■ **Supplied material**
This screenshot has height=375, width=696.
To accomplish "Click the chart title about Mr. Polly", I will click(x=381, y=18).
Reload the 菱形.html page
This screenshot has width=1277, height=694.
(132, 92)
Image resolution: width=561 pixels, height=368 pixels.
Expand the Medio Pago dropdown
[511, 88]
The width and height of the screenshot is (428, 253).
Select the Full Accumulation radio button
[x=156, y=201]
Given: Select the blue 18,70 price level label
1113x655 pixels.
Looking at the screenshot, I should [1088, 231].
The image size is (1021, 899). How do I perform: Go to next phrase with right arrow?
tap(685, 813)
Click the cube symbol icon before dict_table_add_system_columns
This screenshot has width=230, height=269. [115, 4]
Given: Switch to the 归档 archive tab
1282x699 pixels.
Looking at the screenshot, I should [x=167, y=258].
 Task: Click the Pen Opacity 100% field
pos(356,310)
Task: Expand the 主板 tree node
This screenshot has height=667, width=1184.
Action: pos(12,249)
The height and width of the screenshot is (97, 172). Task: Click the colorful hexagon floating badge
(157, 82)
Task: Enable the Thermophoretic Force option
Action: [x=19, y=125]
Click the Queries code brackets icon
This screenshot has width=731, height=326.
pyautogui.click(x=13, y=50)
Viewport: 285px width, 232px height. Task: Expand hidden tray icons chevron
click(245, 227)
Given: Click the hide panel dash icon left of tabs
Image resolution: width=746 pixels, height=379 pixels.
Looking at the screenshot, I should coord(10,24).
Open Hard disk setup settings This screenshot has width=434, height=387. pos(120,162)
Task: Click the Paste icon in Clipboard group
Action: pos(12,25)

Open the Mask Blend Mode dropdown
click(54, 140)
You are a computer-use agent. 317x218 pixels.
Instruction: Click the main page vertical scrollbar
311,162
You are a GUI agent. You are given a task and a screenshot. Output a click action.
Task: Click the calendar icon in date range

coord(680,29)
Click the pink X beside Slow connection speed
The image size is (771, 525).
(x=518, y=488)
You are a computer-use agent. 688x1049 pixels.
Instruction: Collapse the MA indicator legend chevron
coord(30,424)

■ **Directions for this task**
Which lines above hold the string "computer"? Copy every one of them.

■ **Output below**
You are a computer-use agent. 317x218 pixels.
You are a computer-use agent. 688x1049 pixels.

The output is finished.